In general, we will be working off of original mint julep recipes in this series but to get the story kicked off, I am going to rely completely on David Wondrich’s excellent research presented in his book, Imbibe: a cornerstone of information currently available on the evolution of spirits and what people did with the in North America.
Calling a recreational beverage a “mint julep” started off as a joke in the later middle part of the 18th Century, right around the time the original owner of Locust Grove, William Croghan, was making it to America from Ireland and getting started. The word “julep” had been used to refer to medicinal concoctions for centuries and what started being called a “mint julep” at that point was really a minty “sling,” an early form of individual cocktail (vs. the popular flowing bowls of punch at the time, a prevailing method for several individuals to partake of spirits made into a tantalizing and palatable form). Aiding the joke was that the essence of mint leaves was understood to be medicinal and could be extracted with alcohol (they are also, of course, very pleasant to the senses).
Wondrich cited an account by none other than Dr. Benjamin Rush of how he observed slings being made (by an acquaintance who eventually drank himself to death): equal parts rum and water with some sugar.
While his unfortunate acquaintance used rum, any spirit was a candidate for a sling, with gin being very common and brandy occupying a more prominent place in American spirit culture at the time. Spirits were often more commonly used in an unaged, clear (or “white”) form at the time. I happened to have some high proof, white brandy on hand so I started with that for this attempt to recreate what these early juleps might have been like. You can find similar products in your local liquor store today, including from Louisville based Copper and Kings, a Locust Grove Farm Distillery Project sponsor. Since part of the joke may have been alcohol’s ability to extract the essence from the mint leaves, I decided to crush some mint leaves and let them steep in 6 oz of the brandy for a few days.
When the time came to make the drink, I went with Wondrich’s recommendation of 1 tsp. of sugar per 2 oz. of spirit. So, since I had 6 oz. of spirit, I dissolved 3 tsp. of sugar in 6 oz. of room temperature water. Early cocktail recipes often involve sugar dissolved in water instead of simple syrup; it is important to dissolve the quantity of sugar in the quantity of water at room temperature that the recipe calls for first; it will not want to dissolve in spirit and will be problematic in cold water.
Then I strained the leaves from the spirit, added it to the sugar and water, mixed, and dispensed into glasses. For good measure, I placed a couple of mint stalks into each glass, agitated slightly in my hands first to start getting the scent released.
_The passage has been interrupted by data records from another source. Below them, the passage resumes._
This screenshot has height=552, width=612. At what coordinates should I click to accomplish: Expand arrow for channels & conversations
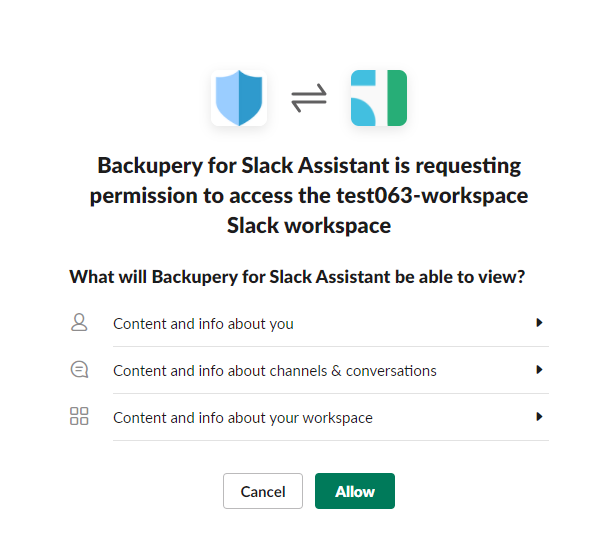pos(539,370)
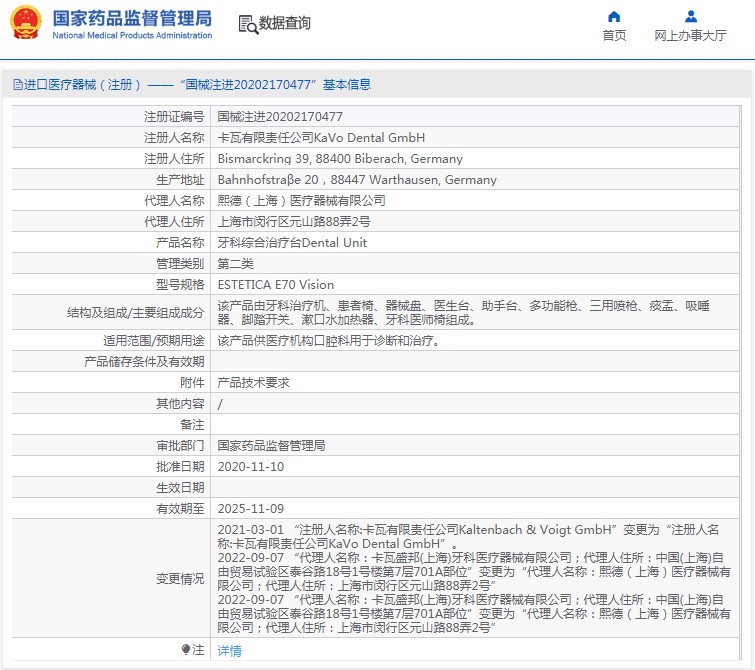755x670 pixels.
Task: Click the 网上办事大厅 person icon
Action: point(690,16)
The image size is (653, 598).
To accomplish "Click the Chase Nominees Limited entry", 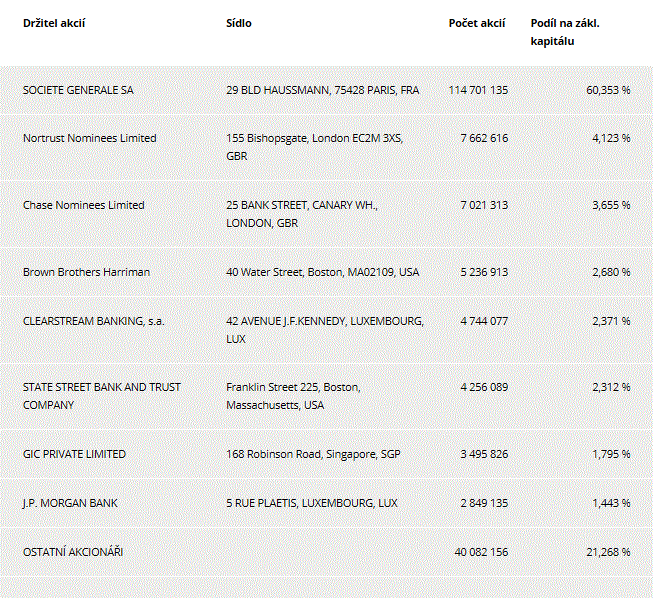I will 84,205.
Being used to the magic of a classic mint julep, I was prepared for a disappointment, but actually found it very pleasant, mellow, and maybe a little too easy to drink. One possible origin of the term “sling” that Wondrich points out is the ease at which it is slinged back. You may notice that a crucial element of the mint julep is missing here- ice! It would begin to be incorporated in the 19th Century and by the time the mint julep became no longer a joke but a drink of its own, a staple. In our next installment, we will have made it all the way to 1840 when the joke is over, the julep is getting serious, and the results will be wonders that you won’t want to turn loose of no matter how much you love the classic mint julep!